We had reached Makkah. Our hearts were shivering with fear and anticipation. Perhaps Farhan was fearful due to other reasons, but for me, I was fearing the distance between me and Kaaba. Only the ones Allah allow can see it.. Am I one of those? What if I will die in these last few steps? What if I become the victim of some car crash or heart attack or whatever and people will remember me and say, Allah ka bulawa nai tha. At that moment I was frantically assessing my worth. What have I done to earn Allah’s approval to see His Home? I had hope in His Mercy hence I had ventured on this brilliantly spiritual experience of my life. But those last steps were the heaviest for me. The burden of my sins were weighing on my shoulders. My legs felt like heavy iron that I could only drag. My senses started to lose me. In those last few steps, the fragility of my life was the most overpowering feeling. My heart was more alive than it had ever been. My eyes were dazed to see everything and nothing all at once. A kind friend Mr Ismaeel was leading the way through the masjid as we both, me and Farhan , walked with lowered eyes towards Kaaba, the symbol of our ibaadat and faith. And then I heard him say, “Mr and Mrs Farhan, please look at the most magnificent sight of your life”. That was the moment I had dreamed of for months and months. All at once my heart felt like it would burst with love, happiness, anticipation, fear, and so many other feelings that I am not capable to express in my rather limited vocabulary. I looked up and felt arrested. There the Kaaba stood, magnificent, magnanimous, brilliant. It stood as it always had stood and I watched it as I had always stood rooted at the spot all my life. I had never seen something so naturally healing, so welcoming, so full of love. I had never seen a place so alive. It seemed as if all the hearts beating around it had a rhythm. And the miraculous part was, your own heart would resonate perfectly with it. Anywhere my eyes would wander, if my eyes could ever wander from Kaaba, I saw love completely centered at one place. Hearts all connected to that one epitome of our faith; the place where all our prophets came and prayed, the supremely blessed ground around Kaaba where all prophets had made tawaaf.

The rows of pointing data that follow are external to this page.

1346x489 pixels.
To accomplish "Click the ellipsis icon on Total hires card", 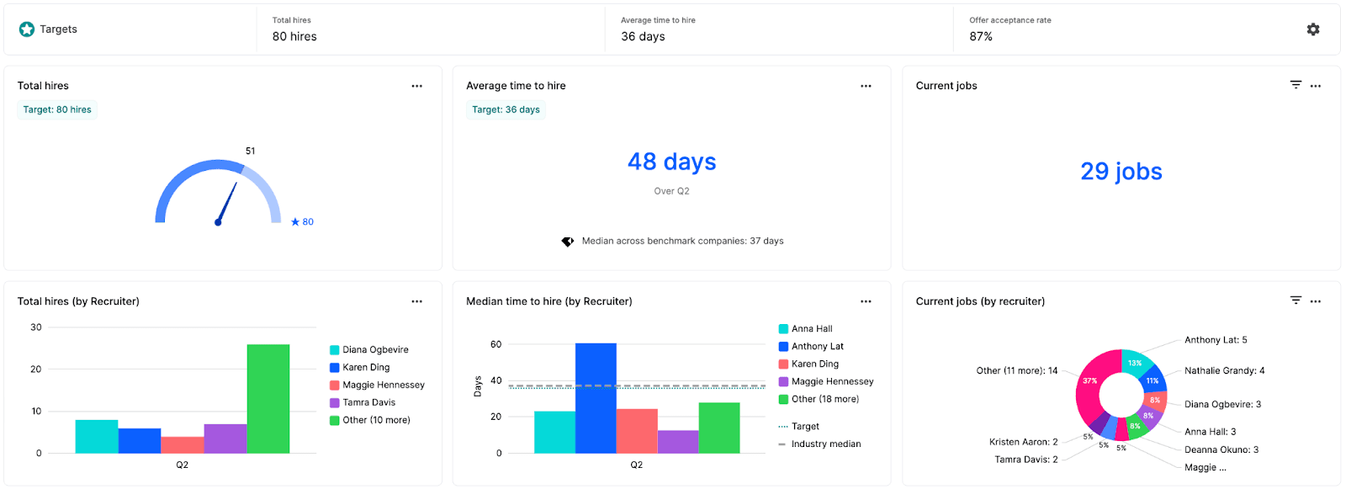I will pyautogui.click(x=416, y=85).
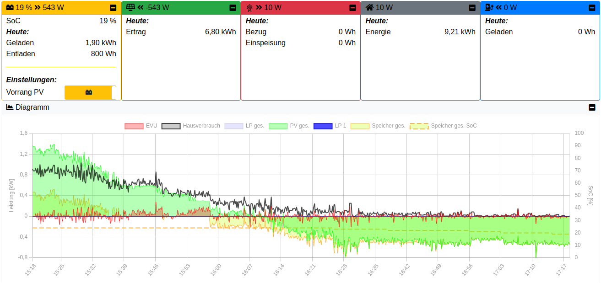Viewport: 601px width, 283px height.
Task: Collapse the Diagramm panel
Action: tap(592, 107)
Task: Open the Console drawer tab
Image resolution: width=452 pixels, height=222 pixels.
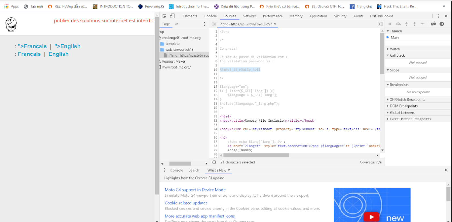Action: [x=176, y=170]
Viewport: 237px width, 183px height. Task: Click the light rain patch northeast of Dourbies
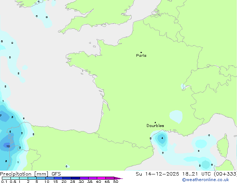click(176, 115)
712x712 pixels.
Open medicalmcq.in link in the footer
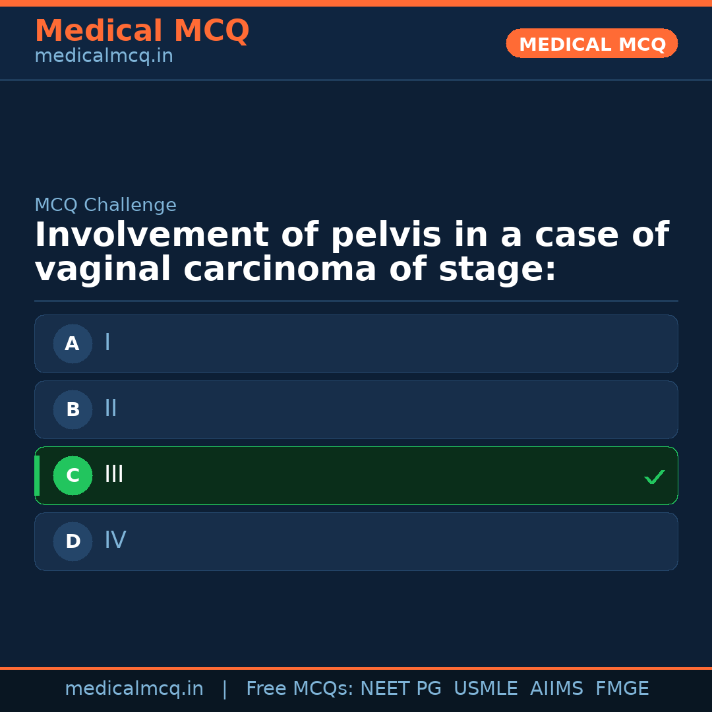click(134, 689)
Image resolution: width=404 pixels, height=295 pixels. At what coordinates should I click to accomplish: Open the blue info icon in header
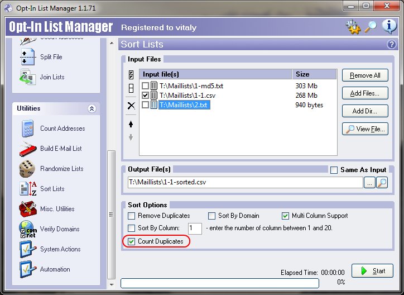388,27
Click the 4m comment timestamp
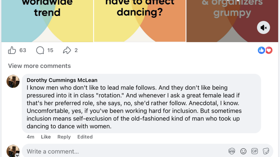 [x=30, y=137]
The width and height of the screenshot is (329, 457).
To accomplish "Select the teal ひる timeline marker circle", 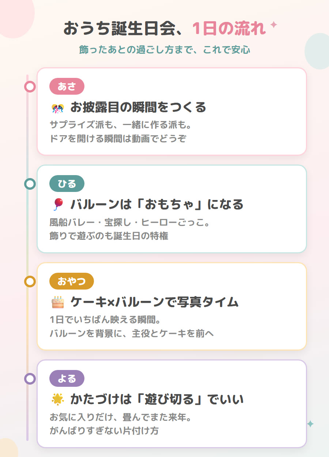I will point(30,184).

All my definitions of what love is broke at that moment and I felt, oh, this is what it feels like to be home. I had never felt so much at peace. I had always asked Allah to show me His Mercy. At that moment, I realized what His Mercy truly is when He invites sinners like us to His Home to perhaps reform us, and send us back full of blessings and bounties.
My mother asked me to write about my Umrah experience. I have been unable to articulate one single such feeling. This post is dedicated to her and her constant prayer for me to be someone better than today.